Le PDG de BlackRock, Larry Fink, a prévenu que la construction rapide par la Chine de 100 gigawatts d'énergie nucléaire et solaire lui confère un avantage décisif dans la course à l'approvisionnement énergétique pour l'intelligence artificielle. Cet avertissement intervient alors que les moratoires américains sur les nouveaux projets énergétiques ralentissent les progrès des États-Unis, qui peinent à suivre le rythme.
Pourquoi l'énergie est cruciale pour l'IA
Les centres de données d'IA consomment d'énormes quantités d'électricité. L'entraînement d'un seul grand modèle de langage peut utiliser autant d'énergie que des centaines de foyers en un an. Les pays capables de déployer rapidement une production d'énergie propre et fiable sont mieux placés pour attirer les investissements et le développement dans l'IA. Fink a cité le programme chinois de 100 GW — un mélange de réacteurs nucléaires et de parcs solaires — comme preuve que Pékin va plus vite que Washington.
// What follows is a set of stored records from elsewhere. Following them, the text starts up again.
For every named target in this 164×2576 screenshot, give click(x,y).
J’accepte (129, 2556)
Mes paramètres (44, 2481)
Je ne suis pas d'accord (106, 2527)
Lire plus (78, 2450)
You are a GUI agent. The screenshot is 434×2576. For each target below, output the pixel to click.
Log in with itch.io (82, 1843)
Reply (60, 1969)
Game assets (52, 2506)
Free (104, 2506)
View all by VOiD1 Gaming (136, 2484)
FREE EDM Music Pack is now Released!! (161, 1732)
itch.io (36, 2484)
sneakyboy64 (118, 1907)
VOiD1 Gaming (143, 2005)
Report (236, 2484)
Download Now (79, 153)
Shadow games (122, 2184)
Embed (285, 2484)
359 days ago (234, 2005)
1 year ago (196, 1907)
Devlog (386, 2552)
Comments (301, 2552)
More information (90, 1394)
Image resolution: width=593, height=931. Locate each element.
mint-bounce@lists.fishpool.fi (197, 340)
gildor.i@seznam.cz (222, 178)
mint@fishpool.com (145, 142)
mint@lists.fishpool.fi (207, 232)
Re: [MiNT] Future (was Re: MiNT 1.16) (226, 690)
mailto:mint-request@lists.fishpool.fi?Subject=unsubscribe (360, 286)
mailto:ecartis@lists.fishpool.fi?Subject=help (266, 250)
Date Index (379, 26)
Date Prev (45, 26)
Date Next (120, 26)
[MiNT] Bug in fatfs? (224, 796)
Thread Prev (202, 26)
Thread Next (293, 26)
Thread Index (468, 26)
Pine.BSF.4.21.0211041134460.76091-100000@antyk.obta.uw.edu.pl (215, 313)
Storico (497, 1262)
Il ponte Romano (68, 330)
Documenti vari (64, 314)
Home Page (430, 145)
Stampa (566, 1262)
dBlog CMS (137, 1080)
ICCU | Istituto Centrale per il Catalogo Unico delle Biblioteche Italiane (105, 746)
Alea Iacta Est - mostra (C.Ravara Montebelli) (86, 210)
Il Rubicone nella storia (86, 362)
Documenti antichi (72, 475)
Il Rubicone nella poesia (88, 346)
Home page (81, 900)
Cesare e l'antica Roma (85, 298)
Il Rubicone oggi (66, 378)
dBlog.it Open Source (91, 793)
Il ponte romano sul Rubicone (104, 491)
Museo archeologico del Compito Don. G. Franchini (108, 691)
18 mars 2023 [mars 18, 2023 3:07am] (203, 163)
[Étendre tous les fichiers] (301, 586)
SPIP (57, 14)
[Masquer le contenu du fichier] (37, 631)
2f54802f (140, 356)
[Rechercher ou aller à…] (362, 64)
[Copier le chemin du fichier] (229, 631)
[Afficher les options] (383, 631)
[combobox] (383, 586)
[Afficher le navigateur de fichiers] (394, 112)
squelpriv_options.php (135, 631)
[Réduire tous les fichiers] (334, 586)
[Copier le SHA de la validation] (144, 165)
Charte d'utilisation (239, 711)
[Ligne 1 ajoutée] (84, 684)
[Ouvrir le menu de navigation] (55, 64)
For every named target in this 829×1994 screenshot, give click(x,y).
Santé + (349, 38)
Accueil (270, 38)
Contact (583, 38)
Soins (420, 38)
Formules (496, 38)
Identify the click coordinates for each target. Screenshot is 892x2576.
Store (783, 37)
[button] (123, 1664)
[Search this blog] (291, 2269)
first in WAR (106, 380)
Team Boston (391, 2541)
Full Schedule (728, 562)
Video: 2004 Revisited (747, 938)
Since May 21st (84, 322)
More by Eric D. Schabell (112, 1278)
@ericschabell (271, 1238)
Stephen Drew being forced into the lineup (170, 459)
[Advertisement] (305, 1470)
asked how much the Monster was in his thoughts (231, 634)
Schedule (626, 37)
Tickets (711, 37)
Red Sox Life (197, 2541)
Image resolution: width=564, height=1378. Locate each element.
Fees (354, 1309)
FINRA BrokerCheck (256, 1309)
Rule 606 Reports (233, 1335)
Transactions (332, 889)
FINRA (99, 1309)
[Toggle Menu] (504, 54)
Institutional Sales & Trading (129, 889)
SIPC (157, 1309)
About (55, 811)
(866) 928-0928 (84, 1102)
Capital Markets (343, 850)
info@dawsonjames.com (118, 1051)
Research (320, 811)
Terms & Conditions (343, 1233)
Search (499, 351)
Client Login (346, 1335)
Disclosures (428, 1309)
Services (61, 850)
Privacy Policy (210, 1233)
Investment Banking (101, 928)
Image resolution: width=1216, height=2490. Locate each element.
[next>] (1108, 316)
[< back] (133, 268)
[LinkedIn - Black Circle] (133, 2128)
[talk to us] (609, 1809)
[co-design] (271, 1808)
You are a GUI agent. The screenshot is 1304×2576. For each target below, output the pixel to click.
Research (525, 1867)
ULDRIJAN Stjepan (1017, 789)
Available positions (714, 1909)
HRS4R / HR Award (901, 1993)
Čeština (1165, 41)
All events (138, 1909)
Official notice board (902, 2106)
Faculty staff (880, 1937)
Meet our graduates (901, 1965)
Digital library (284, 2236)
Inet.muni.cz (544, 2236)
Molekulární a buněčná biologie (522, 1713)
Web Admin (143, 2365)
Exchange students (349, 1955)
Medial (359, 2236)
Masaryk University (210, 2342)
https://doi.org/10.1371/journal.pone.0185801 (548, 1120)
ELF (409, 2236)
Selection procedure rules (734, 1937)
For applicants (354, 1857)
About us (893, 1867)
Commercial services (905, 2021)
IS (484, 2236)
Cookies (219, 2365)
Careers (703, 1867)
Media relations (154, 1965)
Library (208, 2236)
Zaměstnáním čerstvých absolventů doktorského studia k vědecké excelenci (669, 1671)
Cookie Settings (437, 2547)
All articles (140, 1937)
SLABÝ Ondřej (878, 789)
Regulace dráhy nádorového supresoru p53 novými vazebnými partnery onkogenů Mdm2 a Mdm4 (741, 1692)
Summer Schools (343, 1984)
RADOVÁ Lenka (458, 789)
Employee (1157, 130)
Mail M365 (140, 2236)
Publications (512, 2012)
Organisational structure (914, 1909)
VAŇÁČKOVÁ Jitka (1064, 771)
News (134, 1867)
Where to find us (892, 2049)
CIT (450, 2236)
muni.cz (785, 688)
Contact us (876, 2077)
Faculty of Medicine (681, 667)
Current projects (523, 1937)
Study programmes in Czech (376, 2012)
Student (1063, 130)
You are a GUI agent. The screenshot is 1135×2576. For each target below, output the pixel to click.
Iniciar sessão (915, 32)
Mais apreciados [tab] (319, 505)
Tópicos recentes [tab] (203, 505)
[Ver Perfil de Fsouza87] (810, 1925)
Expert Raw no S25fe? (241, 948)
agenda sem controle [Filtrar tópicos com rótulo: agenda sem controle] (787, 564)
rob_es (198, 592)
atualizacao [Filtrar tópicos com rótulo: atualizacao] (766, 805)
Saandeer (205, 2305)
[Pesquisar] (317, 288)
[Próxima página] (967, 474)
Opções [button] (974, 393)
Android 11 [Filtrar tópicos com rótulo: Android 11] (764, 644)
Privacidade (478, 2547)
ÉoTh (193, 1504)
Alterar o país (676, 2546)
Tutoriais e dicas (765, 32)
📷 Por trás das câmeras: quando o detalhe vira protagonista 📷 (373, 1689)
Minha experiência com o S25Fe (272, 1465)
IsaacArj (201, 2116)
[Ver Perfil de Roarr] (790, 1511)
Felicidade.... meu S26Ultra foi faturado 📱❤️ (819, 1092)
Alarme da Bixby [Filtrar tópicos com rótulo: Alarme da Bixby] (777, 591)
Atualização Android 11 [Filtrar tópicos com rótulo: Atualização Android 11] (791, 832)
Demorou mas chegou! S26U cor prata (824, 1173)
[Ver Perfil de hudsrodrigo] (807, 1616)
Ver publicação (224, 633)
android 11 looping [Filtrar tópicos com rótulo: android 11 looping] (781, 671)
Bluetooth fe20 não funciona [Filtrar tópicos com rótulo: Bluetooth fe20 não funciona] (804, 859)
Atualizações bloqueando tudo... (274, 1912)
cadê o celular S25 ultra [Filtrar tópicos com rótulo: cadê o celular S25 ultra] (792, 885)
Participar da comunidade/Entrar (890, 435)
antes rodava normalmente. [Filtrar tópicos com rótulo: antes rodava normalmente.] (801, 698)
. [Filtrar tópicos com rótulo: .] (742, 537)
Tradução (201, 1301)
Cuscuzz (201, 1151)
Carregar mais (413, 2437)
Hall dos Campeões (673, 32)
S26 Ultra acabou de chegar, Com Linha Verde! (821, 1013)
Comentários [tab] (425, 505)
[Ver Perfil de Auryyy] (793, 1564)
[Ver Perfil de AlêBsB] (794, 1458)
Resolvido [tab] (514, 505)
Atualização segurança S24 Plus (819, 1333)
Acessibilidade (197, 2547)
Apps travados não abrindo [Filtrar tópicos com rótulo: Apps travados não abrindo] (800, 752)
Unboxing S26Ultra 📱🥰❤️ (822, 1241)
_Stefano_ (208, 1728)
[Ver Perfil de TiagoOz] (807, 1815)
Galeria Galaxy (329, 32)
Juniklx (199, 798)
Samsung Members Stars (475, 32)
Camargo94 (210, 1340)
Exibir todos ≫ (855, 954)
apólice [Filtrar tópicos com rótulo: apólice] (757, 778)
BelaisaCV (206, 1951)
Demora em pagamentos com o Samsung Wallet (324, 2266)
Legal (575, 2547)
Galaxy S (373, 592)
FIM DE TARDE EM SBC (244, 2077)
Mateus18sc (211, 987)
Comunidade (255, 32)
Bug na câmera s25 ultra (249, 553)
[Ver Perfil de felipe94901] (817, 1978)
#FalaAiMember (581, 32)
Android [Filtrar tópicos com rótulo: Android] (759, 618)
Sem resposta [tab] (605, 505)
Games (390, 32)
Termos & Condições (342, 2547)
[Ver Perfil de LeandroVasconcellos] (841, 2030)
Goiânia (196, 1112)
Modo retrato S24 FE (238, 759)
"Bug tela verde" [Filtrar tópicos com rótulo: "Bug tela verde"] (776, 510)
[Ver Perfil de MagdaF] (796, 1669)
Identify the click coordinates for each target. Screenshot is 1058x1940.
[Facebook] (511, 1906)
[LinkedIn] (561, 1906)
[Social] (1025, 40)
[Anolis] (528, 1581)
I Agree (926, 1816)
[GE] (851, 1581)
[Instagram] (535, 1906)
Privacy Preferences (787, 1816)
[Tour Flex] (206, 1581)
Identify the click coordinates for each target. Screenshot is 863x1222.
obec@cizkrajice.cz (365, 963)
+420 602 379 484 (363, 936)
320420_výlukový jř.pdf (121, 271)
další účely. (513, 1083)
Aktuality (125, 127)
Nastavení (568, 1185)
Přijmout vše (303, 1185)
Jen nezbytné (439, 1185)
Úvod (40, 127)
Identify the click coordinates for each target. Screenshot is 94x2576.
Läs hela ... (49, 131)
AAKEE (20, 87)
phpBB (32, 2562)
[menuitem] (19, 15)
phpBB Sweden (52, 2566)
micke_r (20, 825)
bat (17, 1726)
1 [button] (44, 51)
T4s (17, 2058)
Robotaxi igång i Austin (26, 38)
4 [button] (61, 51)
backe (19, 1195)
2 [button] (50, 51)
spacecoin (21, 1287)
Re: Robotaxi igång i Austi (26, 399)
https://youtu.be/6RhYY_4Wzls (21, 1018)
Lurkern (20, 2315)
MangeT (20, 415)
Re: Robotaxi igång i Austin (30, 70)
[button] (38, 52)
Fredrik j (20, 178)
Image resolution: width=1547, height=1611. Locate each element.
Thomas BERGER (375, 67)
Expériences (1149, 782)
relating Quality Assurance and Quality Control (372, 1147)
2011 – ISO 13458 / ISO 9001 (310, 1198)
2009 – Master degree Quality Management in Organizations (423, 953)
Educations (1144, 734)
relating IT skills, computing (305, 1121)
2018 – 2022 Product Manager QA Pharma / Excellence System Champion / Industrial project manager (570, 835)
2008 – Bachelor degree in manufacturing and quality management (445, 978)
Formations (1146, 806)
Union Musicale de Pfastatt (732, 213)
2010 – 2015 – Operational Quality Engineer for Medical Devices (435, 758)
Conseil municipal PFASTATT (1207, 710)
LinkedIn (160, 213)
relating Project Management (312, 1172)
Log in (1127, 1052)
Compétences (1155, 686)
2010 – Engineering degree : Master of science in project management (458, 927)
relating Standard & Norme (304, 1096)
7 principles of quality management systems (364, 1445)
Les moratoires américains comme frein
Aux États-Unis, les moratoires étatiques et fédéraux sur les nouvelles centrales électriques, les lignes de transport et même les installations solaires ont ralenti le déploiement de nouvelles capacités. Les examens environnementaux, l'opposition locale et les retards d'autorisation peuvent étirer les projets sur des années. Bien que les États-Unis aient des objectifs climatiques ambitieux, l'écart entre l'annonce et la mise en œuvre se creuse. Les commentaires de Fink suggèrent que sans une approche simplifiée, le pays risque de prendre du retard dans la compétition mondiale de l'IA.
Le point de vue de Fink
Fink dirige BlackRock, le plus grand gestionnaire d'actifs au monde avec plus de 10 000 milliards de dollars d'actifs sous gestion. Son entreprise a investi massivement à la fois dans les infrastructures énergétiques et dans les entreprises liées à l'IA. Cette position lui offre une vision claire des goulets d'étranglement. Il n'a pas appelé à une politique spécifique, mais son avertissement souligne les enjeux pour les régulateurs et les législateurs américains.
La question est désormais de savoir si les États-Unis peuvent accélérer leurs autorisations énergétiques sans sacrifier les garanties environnementales. La réponse aidera à déterminer quel pays dominera la prochaine vague de développement de l'IA.